The 2019 Conway Lectures: "Don’t Think for Yourself: Faith and Authority in Medieval Philosophy"

Author: Dov Honick

Conway Lecture 2019 Peter Adamson (1)

On September 24–26, the Medieval Institute welcomed Peter Adamson, Professor of Late Ancient and Arabic Philosophy at Ludwig-Maximilians-Universität in Munich, Germany, and a Notre Dame graduate (Ph.D. '00), to deliver the 2019 Conway Lecture series. In addition to his teaching, Adamson has published widely in ancient and medieval philosophy and is the host of the popular podcast series History of Philosophy Without Any Gaps, which boasts over 300 episodes and now appears as a book series with Oxford University Press. Adamson is the first alumnus of Notre Dame to be invited as a Conway lecturer. 

First inaugurated in 2002, the Conway Lectures are an endowed, annual lecture series supported by Robert M. Conway (’66), a Notre Dame graduate and long-time friend of the Medieval Institute. The lecture series brings senior scholars of international distinction to Notre Dame each fall to speak on topics across a variety of disciplines. The lectures are then published by the University of Notre Dame Press

Conway Lecture 2019 Peter Adamson (3)

In his three-part lecture, titled “Don’t Think for Yourself: Faith and Authority in Medieval Philosophy,” Adamson addressed questions of authority and belief formation in three medieval cultures: Latin Christendom, the Byzantine East, and the Islamic world, and he challenged the widespread assumption that these were authority-bound cultures in which freedom of thought and expression was nearly impossible.

In his first lecture, “Taqlīd: Authority and the Intellectual Elite in the Islamic World,” Adamson laid the intellectual framework for his topic and introduced critical terms, concepts, and many of the historical discussions and questions surrounding religious authority.

The second lecture, “Testing the Prophets: Reason and Medieval Religious Debates," was devoted to how debates over religious authority played out across geographical and religious borders.

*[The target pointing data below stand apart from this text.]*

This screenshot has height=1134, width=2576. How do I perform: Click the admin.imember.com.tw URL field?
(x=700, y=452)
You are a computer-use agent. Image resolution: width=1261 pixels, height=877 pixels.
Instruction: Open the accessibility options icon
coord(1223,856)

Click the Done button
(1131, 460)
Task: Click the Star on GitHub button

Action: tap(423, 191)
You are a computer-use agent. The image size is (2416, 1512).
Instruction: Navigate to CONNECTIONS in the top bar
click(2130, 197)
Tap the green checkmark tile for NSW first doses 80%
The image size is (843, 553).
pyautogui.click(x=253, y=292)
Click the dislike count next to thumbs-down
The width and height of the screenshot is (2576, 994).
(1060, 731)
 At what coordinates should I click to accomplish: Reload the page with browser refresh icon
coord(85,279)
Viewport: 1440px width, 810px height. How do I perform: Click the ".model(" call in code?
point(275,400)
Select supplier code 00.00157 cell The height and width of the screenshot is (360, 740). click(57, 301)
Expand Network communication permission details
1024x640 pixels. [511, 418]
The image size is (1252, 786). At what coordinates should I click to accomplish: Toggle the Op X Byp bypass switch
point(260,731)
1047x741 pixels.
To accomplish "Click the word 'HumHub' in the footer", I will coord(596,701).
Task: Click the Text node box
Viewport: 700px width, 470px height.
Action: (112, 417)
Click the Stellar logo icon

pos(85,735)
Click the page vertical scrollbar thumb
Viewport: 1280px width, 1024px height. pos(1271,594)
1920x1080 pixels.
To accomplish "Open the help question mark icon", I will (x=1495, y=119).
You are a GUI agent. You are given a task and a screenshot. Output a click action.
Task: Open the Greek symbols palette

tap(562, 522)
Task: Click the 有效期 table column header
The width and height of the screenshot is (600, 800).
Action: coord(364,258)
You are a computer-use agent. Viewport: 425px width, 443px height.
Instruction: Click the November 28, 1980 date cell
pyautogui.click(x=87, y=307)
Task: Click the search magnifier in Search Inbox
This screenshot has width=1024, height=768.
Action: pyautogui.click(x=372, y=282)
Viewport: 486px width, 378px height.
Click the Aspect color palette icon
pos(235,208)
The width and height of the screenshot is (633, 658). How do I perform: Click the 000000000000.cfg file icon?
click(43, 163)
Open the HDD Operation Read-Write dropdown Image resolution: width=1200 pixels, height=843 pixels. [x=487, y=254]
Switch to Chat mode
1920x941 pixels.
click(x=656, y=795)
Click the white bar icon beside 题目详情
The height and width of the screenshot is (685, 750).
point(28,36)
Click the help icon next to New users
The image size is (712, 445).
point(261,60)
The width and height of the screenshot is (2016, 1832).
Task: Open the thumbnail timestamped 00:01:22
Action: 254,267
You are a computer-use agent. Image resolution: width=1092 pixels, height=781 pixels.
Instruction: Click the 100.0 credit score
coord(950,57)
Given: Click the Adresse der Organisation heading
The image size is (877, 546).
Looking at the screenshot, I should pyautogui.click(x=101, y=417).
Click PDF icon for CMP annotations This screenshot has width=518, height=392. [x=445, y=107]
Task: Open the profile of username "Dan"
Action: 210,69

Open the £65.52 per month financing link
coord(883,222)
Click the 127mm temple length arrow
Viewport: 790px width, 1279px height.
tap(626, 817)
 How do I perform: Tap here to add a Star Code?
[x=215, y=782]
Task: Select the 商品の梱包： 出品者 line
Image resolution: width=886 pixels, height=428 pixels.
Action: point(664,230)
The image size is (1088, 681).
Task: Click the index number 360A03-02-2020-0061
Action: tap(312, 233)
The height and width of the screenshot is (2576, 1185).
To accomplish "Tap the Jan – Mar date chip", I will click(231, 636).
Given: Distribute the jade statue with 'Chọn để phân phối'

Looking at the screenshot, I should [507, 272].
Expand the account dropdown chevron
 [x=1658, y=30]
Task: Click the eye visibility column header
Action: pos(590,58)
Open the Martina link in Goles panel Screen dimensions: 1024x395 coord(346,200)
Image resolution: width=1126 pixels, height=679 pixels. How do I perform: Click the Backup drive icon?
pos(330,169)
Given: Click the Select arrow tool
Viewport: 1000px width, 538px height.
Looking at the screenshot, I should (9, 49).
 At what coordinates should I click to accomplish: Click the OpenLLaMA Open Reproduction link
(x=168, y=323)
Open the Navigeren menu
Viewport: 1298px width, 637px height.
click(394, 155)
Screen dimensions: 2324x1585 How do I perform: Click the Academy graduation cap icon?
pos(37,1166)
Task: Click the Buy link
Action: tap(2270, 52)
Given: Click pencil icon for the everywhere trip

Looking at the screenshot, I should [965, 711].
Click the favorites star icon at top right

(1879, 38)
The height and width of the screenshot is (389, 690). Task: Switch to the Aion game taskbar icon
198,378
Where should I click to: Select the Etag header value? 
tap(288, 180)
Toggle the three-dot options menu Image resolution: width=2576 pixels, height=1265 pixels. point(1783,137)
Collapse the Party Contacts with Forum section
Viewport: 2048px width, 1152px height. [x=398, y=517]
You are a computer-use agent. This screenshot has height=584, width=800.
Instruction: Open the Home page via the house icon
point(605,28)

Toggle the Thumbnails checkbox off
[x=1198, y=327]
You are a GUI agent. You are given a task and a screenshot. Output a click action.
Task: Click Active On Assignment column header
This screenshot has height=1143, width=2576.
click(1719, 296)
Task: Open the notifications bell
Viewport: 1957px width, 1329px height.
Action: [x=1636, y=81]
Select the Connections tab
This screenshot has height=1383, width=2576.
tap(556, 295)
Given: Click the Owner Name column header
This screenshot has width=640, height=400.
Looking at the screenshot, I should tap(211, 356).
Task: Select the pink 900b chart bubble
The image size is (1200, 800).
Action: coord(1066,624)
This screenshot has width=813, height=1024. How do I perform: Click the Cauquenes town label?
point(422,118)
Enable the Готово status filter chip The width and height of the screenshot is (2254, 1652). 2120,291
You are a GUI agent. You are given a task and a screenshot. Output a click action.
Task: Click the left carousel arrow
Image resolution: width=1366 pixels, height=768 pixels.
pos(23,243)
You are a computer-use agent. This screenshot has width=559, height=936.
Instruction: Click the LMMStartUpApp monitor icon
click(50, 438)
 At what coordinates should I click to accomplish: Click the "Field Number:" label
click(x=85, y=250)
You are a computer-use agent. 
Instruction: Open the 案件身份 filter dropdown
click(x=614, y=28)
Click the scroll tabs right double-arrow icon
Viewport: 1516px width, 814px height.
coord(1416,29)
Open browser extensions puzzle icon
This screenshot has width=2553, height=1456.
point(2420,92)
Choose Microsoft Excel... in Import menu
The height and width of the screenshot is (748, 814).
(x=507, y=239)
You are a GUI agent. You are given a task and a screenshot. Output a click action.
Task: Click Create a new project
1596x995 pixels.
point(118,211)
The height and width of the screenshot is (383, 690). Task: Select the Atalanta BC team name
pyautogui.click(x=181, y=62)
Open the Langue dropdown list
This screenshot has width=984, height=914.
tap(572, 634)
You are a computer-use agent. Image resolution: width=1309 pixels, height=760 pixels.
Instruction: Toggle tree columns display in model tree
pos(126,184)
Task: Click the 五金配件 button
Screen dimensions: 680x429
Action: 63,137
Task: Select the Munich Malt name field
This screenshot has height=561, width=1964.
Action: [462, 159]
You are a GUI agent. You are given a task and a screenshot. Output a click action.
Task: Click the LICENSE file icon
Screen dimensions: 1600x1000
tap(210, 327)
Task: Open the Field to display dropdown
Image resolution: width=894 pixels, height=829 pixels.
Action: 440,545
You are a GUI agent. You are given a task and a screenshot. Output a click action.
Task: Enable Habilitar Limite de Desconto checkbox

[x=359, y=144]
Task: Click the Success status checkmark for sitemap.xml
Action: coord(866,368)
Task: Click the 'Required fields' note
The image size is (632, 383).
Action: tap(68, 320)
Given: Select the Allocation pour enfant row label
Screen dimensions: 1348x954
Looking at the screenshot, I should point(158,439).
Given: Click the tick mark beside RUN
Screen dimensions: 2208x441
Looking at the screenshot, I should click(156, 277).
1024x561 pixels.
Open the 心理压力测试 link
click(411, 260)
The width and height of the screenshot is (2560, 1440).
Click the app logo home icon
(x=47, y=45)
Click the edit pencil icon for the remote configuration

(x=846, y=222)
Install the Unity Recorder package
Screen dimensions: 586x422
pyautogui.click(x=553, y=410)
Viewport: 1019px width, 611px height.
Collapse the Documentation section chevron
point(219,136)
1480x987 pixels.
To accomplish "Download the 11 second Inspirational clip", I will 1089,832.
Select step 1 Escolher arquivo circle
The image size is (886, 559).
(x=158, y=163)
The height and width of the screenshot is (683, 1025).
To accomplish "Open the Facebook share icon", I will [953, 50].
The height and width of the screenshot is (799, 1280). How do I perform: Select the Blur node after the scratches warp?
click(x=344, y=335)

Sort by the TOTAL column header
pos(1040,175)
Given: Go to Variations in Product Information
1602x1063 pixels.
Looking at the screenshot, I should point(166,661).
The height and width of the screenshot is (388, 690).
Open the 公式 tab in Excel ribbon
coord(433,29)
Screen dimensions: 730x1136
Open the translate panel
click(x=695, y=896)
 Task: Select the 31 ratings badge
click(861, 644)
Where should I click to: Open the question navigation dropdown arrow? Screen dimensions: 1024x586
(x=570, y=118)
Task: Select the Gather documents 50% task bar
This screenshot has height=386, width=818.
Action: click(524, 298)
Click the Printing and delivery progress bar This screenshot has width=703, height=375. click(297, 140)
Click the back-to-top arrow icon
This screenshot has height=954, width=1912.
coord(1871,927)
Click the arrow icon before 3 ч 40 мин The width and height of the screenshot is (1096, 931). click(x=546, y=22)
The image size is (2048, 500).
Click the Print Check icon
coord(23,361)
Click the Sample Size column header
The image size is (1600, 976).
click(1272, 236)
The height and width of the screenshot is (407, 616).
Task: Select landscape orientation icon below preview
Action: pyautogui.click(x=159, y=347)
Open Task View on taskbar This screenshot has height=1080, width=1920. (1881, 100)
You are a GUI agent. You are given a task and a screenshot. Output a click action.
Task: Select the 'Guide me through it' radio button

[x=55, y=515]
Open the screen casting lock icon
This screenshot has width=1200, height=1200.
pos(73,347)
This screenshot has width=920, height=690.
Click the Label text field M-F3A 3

Conway Lecture 2019 Peter Adamson (2)

Finally, in the last lecture, “The Right to Speak: Women in Byzantine and Latin Christian Philosophy,” Adamson introduced the voices of women from the Latin west and from the Byzantine empire who also addressed questions of religion and authority.

The lectures will be published shortly on the Medieval Institute's YouTube channel, to which you can subscribe; you can also sign up for notifications if you'd like to be alerted when the lectures are ready for viewing. 

The Institute thanks Professor Adamson for offering to our community this skillful examination of debates surrounding religious authority, and we look forward to seeing his lectures in print as a monograph in the Conway Lectures Series from the University of Notre Dame Press.

The 2020 Conway Lectures will be on the theme of "Race in the Middle Ages" with the speaker to be announced.